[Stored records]
'''
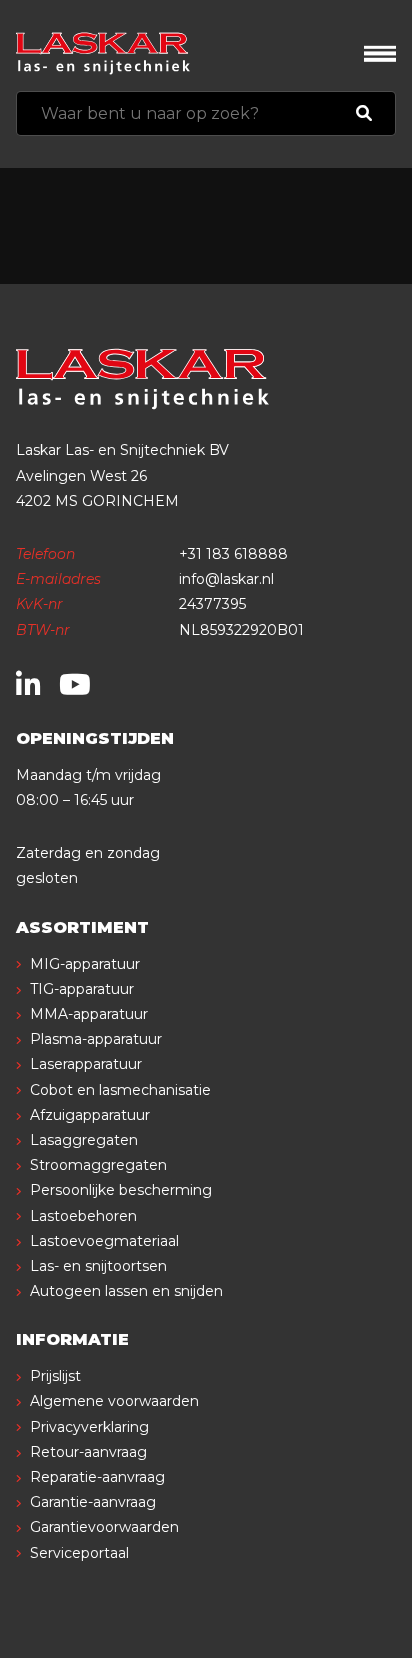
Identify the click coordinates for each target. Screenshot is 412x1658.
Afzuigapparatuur (90, 1115)
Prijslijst (55, 1376)
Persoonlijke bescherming (121, 1190)
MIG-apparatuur (85, 964)
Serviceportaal (79, 1553)
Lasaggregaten (84, 1140)
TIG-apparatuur (82, 989)
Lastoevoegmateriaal (104, 1241)
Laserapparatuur (86, 1064)
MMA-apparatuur (89, 1014)
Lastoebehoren (83, 1216)
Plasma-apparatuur (96, 1039)
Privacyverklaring (89, 1427)
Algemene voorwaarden (114, 1401)
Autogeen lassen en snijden (126, 1291)
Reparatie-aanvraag (97, 1477)
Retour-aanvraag (88, 1452)
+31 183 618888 (233, 554)
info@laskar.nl (226, 579)
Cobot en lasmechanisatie (120, 1090)
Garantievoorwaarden (104, 1527)
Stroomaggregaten (98, 1165)
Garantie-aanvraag (93, 1502)
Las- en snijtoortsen (98, 1266)
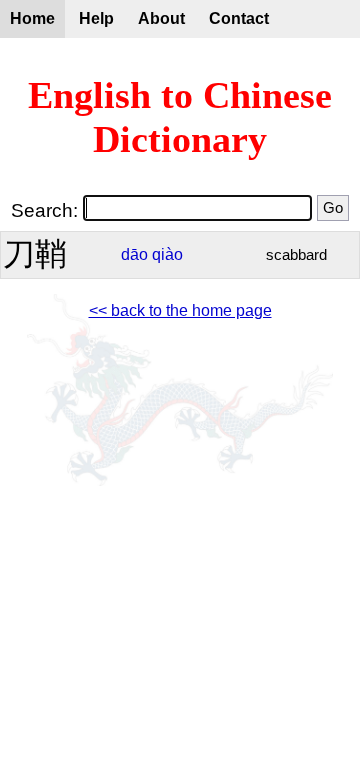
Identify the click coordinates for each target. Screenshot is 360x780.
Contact (239, 18)
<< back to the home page (180, 310)
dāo (134, 254)
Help (96, 18)
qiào (167, 254)
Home (32, 18)
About (161, 18)
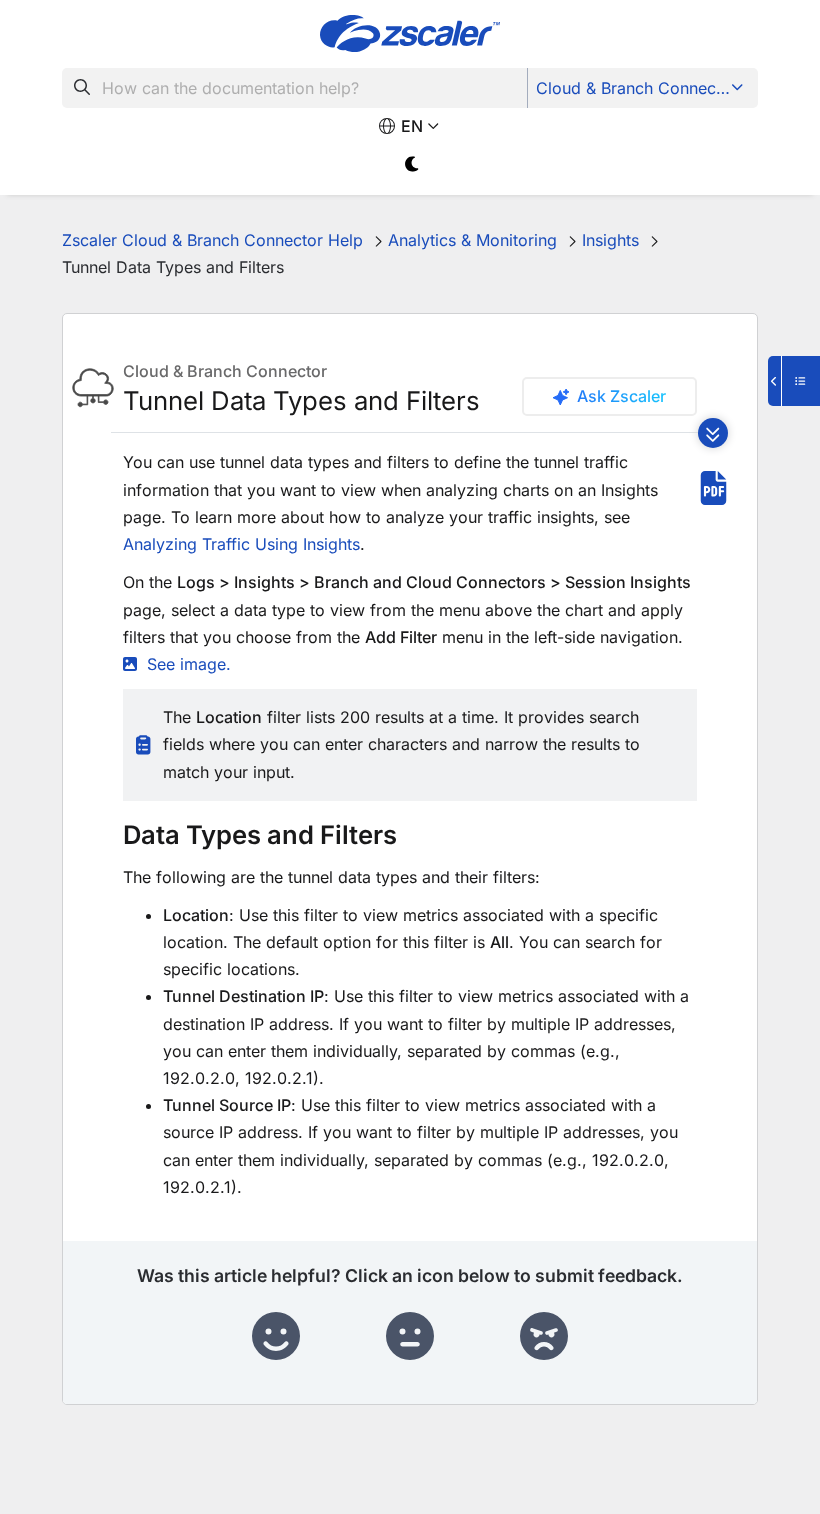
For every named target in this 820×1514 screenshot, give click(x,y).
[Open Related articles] (794, 381)
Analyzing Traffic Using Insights (241, 544)
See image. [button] (189, 664)
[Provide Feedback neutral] (410, 1337)
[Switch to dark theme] (412, 164)
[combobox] (295, 88)
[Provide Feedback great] (276, 1337)
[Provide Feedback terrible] (544, 1337)
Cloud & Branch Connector (636, 88)
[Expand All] (713, 433)
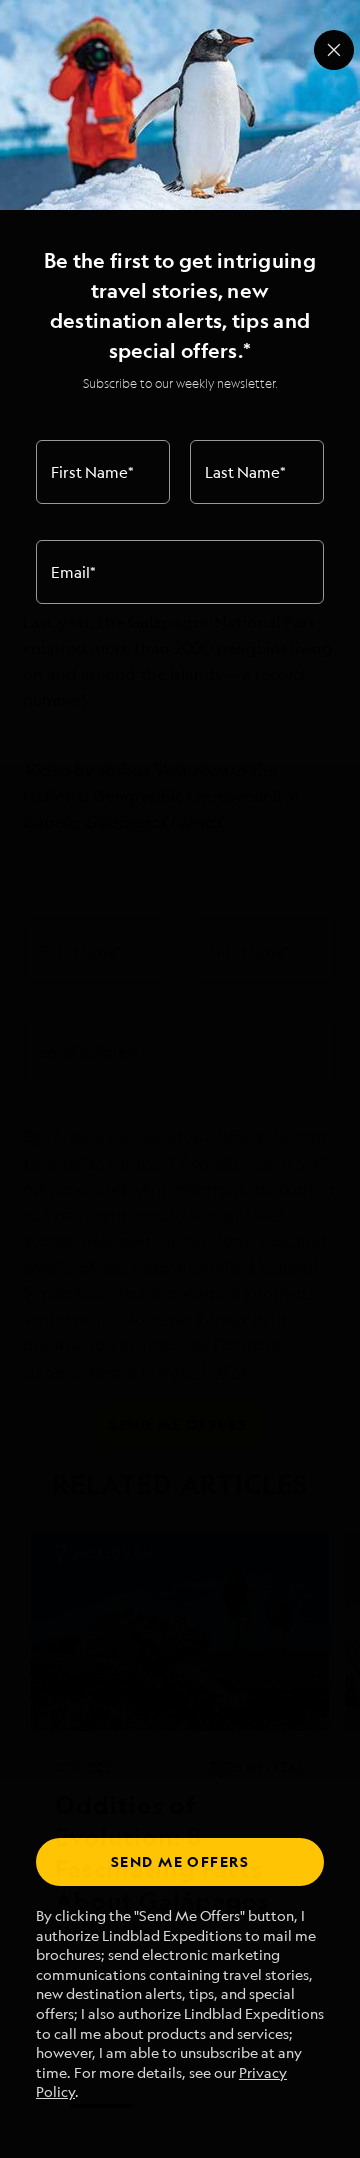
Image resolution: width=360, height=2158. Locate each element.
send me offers (180, 1861)
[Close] (334, 50)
'''
> **Your assignment**
Once a line of the records is found to contain "Provide", copy it out.

> **Solution to the problem**
[Provide Feedback neutral] (410, 1337)
[Provide Feedback great] (276, 1337)
[Provide Feedback terrible] (544, 1337)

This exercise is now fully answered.